What is the number of lines in the records below holding the string "will"? Reply with it and nothing else.

(MATERIAL FOR THIS TASK begins)

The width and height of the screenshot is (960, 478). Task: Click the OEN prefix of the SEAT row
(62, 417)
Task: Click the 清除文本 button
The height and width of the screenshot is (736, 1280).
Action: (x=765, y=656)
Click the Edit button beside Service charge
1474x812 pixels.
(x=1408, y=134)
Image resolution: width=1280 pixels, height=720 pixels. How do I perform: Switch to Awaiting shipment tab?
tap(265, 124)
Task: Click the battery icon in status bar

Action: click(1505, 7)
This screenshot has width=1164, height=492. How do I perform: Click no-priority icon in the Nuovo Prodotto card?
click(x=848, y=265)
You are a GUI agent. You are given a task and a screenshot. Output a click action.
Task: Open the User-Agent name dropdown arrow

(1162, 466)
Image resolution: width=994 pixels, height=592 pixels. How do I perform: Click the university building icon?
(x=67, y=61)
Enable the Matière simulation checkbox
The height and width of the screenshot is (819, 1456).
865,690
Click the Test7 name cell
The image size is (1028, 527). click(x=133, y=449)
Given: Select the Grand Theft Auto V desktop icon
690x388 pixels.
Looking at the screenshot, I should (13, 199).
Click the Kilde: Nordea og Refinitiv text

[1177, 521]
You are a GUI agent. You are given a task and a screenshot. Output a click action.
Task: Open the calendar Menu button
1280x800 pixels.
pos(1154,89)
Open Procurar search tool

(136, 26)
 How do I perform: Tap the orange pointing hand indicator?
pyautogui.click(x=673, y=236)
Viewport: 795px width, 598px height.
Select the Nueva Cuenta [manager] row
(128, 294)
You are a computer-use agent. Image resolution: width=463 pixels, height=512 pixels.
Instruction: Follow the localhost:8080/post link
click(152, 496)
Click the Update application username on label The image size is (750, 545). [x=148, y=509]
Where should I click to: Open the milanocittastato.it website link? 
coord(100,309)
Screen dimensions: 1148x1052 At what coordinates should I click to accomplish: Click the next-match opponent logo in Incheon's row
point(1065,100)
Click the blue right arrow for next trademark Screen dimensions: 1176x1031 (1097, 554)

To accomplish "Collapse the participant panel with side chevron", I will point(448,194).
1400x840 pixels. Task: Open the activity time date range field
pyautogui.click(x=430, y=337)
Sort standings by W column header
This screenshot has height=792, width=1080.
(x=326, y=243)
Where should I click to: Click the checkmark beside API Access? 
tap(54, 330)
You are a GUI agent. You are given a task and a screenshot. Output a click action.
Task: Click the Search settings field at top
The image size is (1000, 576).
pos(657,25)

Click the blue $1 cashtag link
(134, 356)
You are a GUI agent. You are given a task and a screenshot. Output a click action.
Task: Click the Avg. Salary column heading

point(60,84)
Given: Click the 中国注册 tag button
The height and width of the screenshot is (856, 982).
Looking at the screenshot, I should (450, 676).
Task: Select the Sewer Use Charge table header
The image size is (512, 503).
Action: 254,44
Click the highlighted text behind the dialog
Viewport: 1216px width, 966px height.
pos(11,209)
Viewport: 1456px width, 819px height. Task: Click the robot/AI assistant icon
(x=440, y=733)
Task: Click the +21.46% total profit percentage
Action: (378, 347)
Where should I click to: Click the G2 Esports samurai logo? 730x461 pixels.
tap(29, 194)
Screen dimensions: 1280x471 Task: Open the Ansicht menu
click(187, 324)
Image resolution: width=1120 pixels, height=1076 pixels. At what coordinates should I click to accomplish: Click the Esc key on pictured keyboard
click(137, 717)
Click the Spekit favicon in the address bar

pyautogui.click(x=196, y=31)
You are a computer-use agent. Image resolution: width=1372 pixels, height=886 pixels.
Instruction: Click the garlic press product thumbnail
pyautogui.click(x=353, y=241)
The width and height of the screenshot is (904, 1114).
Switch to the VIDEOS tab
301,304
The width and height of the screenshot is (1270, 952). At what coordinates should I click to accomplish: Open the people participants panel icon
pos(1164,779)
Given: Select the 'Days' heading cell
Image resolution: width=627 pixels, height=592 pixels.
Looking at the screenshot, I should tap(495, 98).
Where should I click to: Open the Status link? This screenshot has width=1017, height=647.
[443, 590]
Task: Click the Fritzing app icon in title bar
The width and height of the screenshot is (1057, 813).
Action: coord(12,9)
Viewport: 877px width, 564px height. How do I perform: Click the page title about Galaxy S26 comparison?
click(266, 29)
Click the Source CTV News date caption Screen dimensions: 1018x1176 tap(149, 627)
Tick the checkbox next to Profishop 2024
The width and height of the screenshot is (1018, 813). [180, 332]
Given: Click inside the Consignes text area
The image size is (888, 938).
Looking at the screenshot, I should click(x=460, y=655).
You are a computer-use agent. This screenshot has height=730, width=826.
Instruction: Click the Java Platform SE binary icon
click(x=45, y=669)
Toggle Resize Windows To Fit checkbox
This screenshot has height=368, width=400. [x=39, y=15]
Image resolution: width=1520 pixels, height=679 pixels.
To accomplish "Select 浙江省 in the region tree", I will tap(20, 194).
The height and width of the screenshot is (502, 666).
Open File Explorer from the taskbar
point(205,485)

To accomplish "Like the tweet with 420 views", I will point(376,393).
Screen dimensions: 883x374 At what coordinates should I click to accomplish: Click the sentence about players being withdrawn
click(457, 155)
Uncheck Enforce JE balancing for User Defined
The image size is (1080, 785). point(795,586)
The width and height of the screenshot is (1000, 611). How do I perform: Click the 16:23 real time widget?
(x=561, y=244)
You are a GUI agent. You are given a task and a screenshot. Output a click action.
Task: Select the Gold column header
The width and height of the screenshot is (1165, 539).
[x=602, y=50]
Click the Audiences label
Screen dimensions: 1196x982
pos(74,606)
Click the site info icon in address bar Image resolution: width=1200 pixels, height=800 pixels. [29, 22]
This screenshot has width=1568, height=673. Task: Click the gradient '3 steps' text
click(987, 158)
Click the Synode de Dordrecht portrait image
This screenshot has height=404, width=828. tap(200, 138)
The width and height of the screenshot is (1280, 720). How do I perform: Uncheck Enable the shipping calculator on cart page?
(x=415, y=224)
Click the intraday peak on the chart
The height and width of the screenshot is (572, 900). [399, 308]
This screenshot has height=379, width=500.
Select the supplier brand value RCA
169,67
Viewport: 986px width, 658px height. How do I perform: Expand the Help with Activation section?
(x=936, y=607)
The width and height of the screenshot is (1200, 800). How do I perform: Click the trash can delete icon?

(MATERIAL FOR THIS TASK ends)

OUTPUT> 3